Every moment is laden with meaning because this is a Tragic True Story
ONLY THE BRAVE (Joseph Kosinski). 134 minutes. See listing. Opens Friday (October 20). Rating: NN
Only The Brave is what happens when Joseph Kosinski, director of the lightweight effects epics TRON: Legacy and Oblivion, tries to make a grand statement about the American spirit: it looks good, it features a lot of committed actors, and it’s completely hollow.

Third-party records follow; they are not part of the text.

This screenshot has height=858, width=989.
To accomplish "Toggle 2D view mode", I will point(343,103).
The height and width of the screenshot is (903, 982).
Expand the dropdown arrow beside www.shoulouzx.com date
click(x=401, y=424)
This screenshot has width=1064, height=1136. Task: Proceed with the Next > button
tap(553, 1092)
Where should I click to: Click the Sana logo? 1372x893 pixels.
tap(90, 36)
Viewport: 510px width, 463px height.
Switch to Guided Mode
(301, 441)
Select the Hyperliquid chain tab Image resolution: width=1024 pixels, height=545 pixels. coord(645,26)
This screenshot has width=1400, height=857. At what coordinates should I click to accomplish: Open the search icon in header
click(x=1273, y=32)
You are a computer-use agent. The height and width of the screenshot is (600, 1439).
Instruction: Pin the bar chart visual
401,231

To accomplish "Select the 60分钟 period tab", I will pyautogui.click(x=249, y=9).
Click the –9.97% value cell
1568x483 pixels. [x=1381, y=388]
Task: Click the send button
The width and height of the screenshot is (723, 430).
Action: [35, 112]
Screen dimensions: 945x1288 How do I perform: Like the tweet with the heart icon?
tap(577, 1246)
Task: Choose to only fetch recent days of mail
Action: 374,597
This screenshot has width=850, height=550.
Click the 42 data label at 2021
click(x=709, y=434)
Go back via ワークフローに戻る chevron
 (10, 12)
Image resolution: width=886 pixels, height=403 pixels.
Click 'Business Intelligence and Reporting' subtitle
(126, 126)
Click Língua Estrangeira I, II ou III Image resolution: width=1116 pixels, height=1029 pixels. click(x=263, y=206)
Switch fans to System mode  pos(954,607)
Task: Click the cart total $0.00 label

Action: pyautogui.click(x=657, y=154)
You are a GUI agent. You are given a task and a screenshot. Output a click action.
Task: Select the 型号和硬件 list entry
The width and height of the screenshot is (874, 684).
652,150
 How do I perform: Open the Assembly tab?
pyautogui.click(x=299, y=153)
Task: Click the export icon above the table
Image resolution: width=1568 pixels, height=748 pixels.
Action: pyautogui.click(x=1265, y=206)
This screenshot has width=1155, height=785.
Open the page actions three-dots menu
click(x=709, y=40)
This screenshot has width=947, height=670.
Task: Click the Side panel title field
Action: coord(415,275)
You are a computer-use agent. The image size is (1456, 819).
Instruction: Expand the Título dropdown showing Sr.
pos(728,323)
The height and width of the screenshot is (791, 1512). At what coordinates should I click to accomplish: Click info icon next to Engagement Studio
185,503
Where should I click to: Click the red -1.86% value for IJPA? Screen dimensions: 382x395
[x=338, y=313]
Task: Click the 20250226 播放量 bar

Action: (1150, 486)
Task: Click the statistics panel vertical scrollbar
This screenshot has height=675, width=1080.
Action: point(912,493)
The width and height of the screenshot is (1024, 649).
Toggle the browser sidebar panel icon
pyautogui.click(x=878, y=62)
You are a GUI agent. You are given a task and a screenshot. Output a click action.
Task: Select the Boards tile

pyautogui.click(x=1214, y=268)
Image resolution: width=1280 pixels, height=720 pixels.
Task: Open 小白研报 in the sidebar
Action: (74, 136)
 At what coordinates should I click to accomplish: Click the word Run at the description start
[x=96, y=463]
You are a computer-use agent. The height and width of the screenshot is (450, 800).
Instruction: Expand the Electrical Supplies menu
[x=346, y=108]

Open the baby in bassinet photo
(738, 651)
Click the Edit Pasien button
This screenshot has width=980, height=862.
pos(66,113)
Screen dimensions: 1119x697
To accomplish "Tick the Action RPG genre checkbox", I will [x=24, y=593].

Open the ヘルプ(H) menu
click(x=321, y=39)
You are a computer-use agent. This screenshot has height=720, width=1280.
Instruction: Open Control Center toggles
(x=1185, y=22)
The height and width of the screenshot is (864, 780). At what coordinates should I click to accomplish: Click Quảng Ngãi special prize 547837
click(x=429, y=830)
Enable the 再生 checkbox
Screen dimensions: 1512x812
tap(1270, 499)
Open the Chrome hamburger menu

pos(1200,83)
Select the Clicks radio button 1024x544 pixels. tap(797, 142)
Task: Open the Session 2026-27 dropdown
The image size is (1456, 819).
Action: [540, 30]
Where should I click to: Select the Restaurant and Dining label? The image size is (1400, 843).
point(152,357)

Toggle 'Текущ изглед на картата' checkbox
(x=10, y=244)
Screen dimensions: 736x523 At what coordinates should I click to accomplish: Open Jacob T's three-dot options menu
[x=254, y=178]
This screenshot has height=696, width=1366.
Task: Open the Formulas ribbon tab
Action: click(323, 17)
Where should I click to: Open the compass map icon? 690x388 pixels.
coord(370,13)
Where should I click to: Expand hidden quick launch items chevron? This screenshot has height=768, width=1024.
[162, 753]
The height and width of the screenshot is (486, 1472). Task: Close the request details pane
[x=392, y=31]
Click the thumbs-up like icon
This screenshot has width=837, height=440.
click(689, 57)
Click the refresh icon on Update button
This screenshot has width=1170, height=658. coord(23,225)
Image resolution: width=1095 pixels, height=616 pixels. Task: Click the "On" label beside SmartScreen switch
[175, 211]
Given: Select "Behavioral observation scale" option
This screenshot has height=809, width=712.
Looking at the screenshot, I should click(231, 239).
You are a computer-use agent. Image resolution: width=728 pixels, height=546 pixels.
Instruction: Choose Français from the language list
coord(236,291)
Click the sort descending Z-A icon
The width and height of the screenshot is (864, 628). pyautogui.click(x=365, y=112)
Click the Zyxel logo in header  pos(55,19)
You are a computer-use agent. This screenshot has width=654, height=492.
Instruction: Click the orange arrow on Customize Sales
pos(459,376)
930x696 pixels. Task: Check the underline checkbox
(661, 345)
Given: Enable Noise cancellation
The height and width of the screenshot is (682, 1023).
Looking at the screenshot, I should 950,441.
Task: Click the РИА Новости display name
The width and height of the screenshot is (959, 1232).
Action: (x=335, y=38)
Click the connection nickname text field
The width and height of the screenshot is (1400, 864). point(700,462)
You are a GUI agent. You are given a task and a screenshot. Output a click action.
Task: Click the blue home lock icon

Expanding on a very good GQ article by Sean Flynn, Kosinski and screenwriters Eric Warren Singer (American Hustle) and Ken Nolan (Black Hawk Down) turn the true story of the Granite Mountain Hotshots – a team of Arizona firefighters who specialized in wildfires – into a middling, overlong drama about courage, camaraderie and square-jawed heroism, every moment laden with meaning because this is a Tragic True Story.
Kosinski doesn’t even try to find depth in the characters, rendering most of the Hotshots as scruffy good guys (they work hard! They rag on each other! They love their wives and girlfriends! Sometimes they line dance!) and focusing on just two or three principals.
Josh Brolin is Eric Marsh, the squinty supervisor who treats fire like an old enemy but neglects his wife, Amanda (Jennifer Connelly) Miles Teller is Brendan McDonough, the recovering addict and new father trying to turn his life around Taylor Kitsch is Chris MacKenzie, who’s kind of a jerk James Badge Dale is Jesse Steed, upright family man and Marsh’s right hand.
That’s as defined as anyone’s allowed to get, as Kosinski plods through scene after flat scene. He does let Jeff Bridges sing a song, which is nice of him – and maybe a way of making up for all the performance-capture work the actor went through in TRON: Legacy – but it’s also very clear that Kosinski’s just marking time until he can drop the hammer and make the audience cry.
The real Hotshots and their families deserve better than to be rendered so one-dimensionally.